Durante los siguientes días estuve planeando qué hacer, cómo hablarle, cómo vestirme. Contacté a viejos amigos comunes, después de años sin hablarles, sólo para preguntar si sabían algo de ella. No sé ya cuántas cosas hice en aquellos momentos para acercarnos, sólo recuerdo claramente que comencé a escribir: Primero, las letras salieron de mis manos como una hilera de termitas que iban devorando la hoja; después, se tornaron en un río de serpientes, una cauda incontenible. Ese encuentro me había devuelto la palabra.
Cuando hube urdido mi plan, volví a aquella calle a la misma hora, suponiendo que una rutina suya —que yo desconocía— o el destino mismo nos reunirían…
—¡Y ahí se encontraron!
—…
—…
—¿Se encontraron?
—En verdad tienen que decirme en donde consiguieron este tinto. Pues no, no nos encontramos. Pasaron días, semanas, y yo regresaba a aquel lugar, pero ella simplemente no aparecía. Pensé que nuestro encuentro estaba vetado por Dios.
—Qué lamentable…
—Qué injusto…
—… Una tarde líquida, después de quizás un año, la vi: era ella, la primera gota de lluvia que irrumpe en el páramo desolado. De nuevo me paralicé; por suerte, esta vez caminaba directo hacia mí. Conté los segundos, los pasos, los latidos que siguieron hasta que se detuvo (y quizás los había estado contando desde hacía muchísimos años, cuando una tarde la vi alejarse a otra ciudad inaccesible en el tiempo y pensé que ya no volvería a verla):
Nosotros, frente a frente, irrumpiendo en la imposibilidad de un instante.
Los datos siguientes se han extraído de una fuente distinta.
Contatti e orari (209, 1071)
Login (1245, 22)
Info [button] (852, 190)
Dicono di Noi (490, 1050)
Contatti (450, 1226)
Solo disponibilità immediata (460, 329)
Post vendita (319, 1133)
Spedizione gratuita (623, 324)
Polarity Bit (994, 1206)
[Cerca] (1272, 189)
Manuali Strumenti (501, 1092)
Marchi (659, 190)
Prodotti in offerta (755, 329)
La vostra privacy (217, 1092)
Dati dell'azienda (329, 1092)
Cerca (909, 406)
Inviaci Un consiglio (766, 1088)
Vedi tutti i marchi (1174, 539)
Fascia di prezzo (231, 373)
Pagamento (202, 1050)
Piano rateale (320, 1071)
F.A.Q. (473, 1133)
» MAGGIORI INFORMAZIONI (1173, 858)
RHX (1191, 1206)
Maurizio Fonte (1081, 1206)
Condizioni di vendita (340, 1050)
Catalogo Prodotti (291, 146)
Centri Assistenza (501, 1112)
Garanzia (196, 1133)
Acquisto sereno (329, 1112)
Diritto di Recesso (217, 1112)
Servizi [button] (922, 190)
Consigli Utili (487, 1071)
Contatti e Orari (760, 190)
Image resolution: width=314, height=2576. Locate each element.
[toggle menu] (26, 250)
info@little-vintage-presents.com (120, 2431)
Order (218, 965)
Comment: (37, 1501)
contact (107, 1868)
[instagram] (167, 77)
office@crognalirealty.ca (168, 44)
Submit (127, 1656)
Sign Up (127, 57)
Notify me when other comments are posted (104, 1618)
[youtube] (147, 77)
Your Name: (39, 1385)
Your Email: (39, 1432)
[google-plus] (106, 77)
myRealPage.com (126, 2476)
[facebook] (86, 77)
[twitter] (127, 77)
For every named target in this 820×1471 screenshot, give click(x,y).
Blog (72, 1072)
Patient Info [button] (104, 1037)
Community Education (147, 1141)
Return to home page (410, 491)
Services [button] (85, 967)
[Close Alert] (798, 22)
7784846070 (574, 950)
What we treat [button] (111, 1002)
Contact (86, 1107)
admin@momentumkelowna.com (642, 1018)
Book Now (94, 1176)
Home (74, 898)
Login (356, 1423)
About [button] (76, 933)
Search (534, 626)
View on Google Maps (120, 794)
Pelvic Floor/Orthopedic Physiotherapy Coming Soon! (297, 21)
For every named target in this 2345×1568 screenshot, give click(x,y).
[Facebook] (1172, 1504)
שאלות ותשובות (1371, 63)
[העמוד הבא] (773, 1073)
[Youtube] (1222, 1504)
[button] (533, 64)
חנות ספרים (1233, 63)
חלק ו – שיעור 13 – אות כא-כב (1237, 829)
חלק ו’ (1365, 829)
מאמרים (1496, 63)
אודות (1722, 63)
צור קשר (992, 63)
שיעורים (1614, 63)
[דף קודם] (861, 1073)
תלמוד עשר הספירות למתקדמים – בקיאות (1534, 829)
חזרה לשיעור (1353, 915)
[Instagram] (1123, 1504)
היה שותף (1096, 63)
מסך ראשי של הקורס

Abrió sus grandes ojos cafés, y con ellos las bóvedas de mi alma. Nos sonreímos y…
—¿Y…?
—Y lo demás es silencio.
Han pasado muchos años y ya no la he visto. Hace poco supe que se casó y que todavía es feliz en algún país distante, en una ciudad de nombre impronunciable. Yo regresé al lado de Elena, de mi amada Elena, y somos felices. Es misterioso que ahora, cuando ha pasado tanto tiempo desde aquel encuentro, haya sentido la necesidad de describirlo. Por eso surgió este texto, es una sola palabra…
—… Muéstralo…
—No podremos irnos sin haberlo leído.
—Lo sé, sé que tienen razón. Pero les advierto: hay cosas que nos están vetadas, cosas que le pertenecen a Dios y a sus seres. Nadie sabe qué puede suceder cuando las encontramos… Por eso les digo que no seré responsable por lo que ésta les provoque.
Beban un poco de vino, no sea que se sientan muy solos.
(…)
—Pero esto es… No puedo contener las lágrimas.
—¡Dios mío! ¿Qué es esto? ¿Qué has hecho?
—Se lo advertí, Dios sabe que se lo advertí: qué peligroso es mirar atrás. Yo mismo apenas puedo soportarlo y por eso había querido mantenerlo en secreto.
Todavía en las tardes luminosas pienso en la piel de María a través de las sombras, la lejana rosa en el umbral de la escuela, el aroma bucólico que me llega a través de los sueños.